▸ 原文
+--

帅 永,赵 斌,2,蒋东方,何锁盈,吕俊复,岳光溪
(1.哈尔滨工业大学能源科学与工程学院,黑龙江 哈尔滨 150001; 2.长沙理工大学能源与动力工程学院,湖南 长沙 410114; 3.国网能源研究院有限公司,北京 102209;4.山东大学能源与动力工程学院,山东 济南 250061; 5.清华大学能源与动力工程系,北京 100084)
中国“富煤、贫油、缺气”,煤炭是中国经济社会发展的主体能源,一次能源消费中煤炭消费占比超过了50%,而煤炭消费中约70%用于发电[1]。自《巴黎协定》提出后,气候问题逐渐成为世界关注的焦点,中国低碳发展与能源安全面临重大挑战,燃煤发电已成为煤炭消费革命与节能减排的核心。
为应对气候变化,保障中国能源安全,力争2030年前实现碳达峰,2060年前实现“碳中和”(简称“30·60”双碳目标),煤炭从主体能源逐步向基础能源和调峰能源转变。煤电机组的升级改造向清洁化、低碳化方向发展,煤电亦需为新能源发电消纳提供安全基础保障。据统计,截至2020年 11月底,全国太阳能、风电总装机已达4.7亿kW,约占全国发电机容量的22%[2]。但气候变化特别是极端气候的出现对于新能源发电的影响极大,因此保证极端气候下的安全供电是新型电力系统的重要技术难题,而煤电将为可再生能源发电消纳提供灵活性调峰保障。

+--

▸ 练习要求
- a) 请照原文一字不改地写出从"帅 永,赵 斌,2,蒋东方,何锁盈,吕俊复,岳光溪"到"发电消纳提供灵活性调峰保障。"的这一段。
- b) 根据原文，判断下面三句话是否与原文相符，每句回答"是"或"否"，并引用原文中起决定作用的原话。(i) 中国煤炭消费中约七成用于发电。(ii) 截至2020年11月底，全国太阳能、风电总装机约占全国发电机容量的一半。(iii) 中国力争在2050年前实现碳中和。

▸ 材料摘录
+--

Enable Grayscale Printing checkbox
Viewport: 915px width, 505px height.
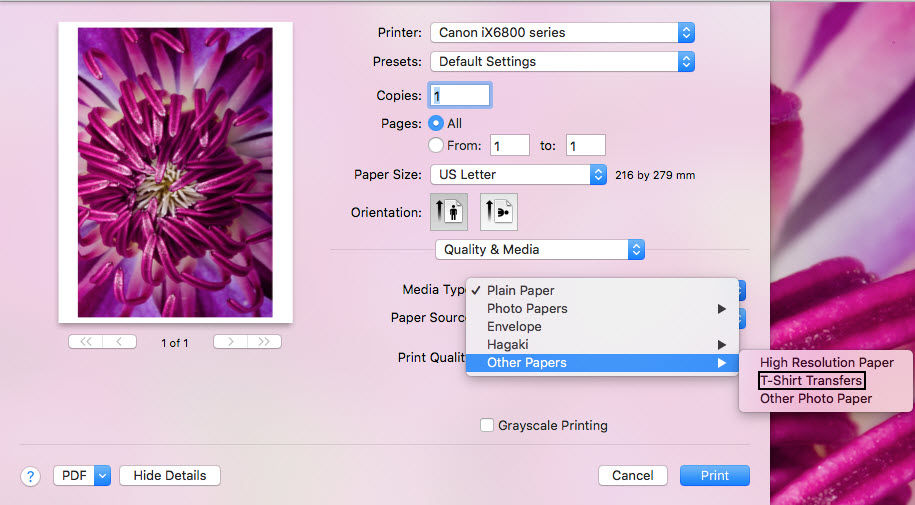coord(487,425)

+--

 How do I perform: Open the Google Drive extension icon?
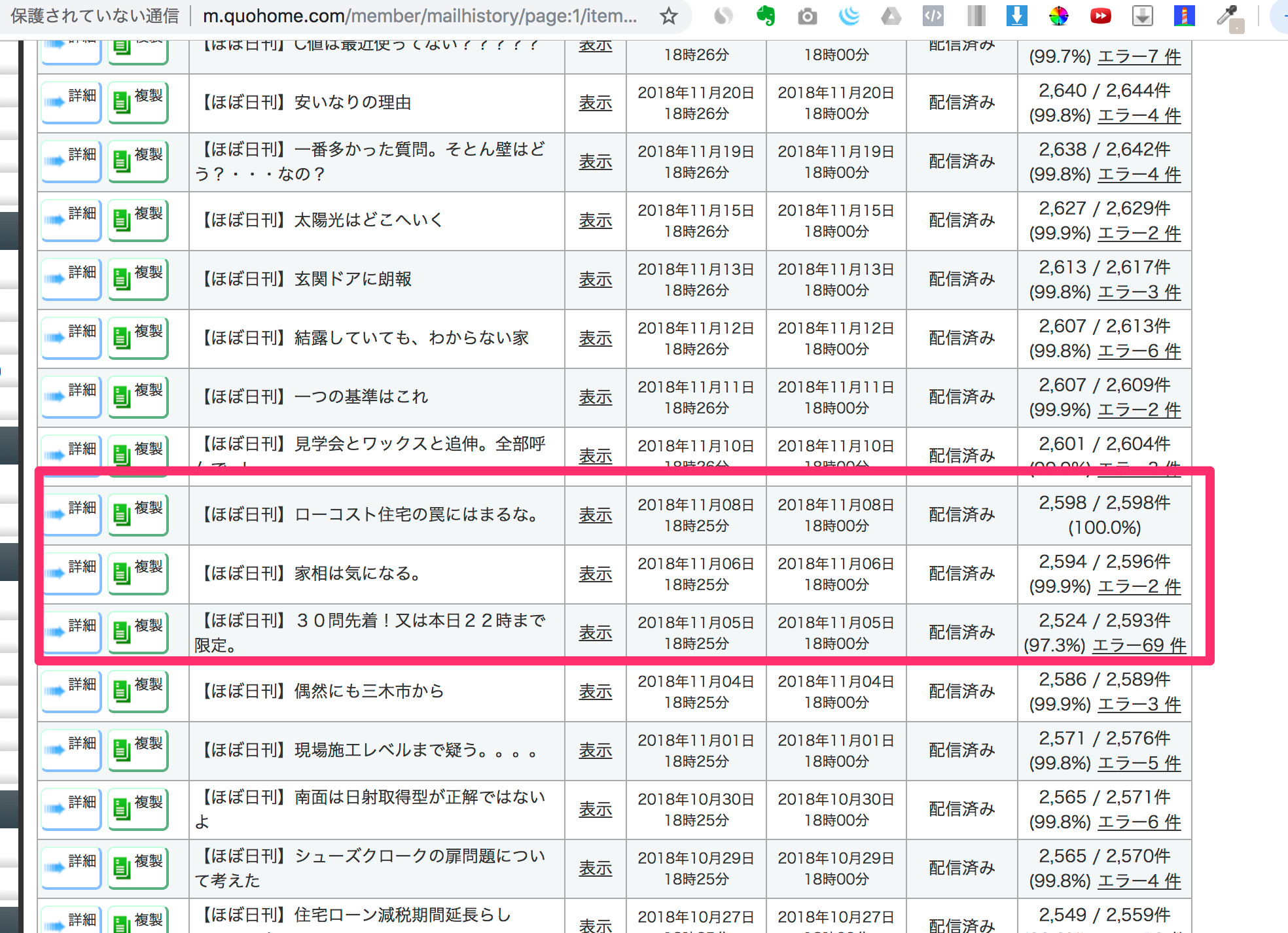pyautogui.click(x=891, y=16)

+--

▸ 各题答案
- a)
帅 永,赵 斌,2,蒋东方,何锁盈,吕俊复,岳光溪
(1.哈尔滨工业大学能源科学与工程学院,黑龙江 哈尔滨 150001; 2.长沙理工大学能源与动力工程学院,湖南 长沙 410114; 3.国网能源研究院有限公司,北京 102209;4.山东大学能源与动力工程学院,山东 济南 250061; 5.清华大学能源与动力工程系,北京 100084)
中国“富煤、贫油、缺气”,煤炭是中国经济社会发展的主体能源,一次能源消费中煤炭消费占比超过了50%,而煤炭消费中约70%用于发电[1]。自《巴黎协定》提出后,气候问题逐渐成为世界关注的焦点,中国低碳发展与能源安全面临重大挑战,燃煤发电已成为煤炭消费革命与节能减排的核心。
为应对气候变化,保障中国能源安全,力争2030年前实现碳达峰,2060年前实现“碳中和”(简称“30·60”双碳目标),煤炭从主体能源逐步向基础能源和调峰能源转变。煤电机组的升级改造向清洁化、低碳化方向发展,煤电亦需为新能源发电消纳提供安全基础保障。据统计,截至2020年 11月底,全国太阳能、风电总装机已达4.7亿kW,约占全国发电机容量的22%[2]。但气候变化特别是极端气候的出现对于新能源发电的影响极大,因此保证极端气候下的安全供电是新型电力系统的重要技术难题,而煤电将为可再生能源发电消纳提供灵活性调峰保障。

- b)
(i) 是。原文：「而煤炭消费中约70%用于发电」
(ii) 否。原文：「约占全国发电机容量的22%」
(iii) 否。原文：「2060年前实现“碳中和”」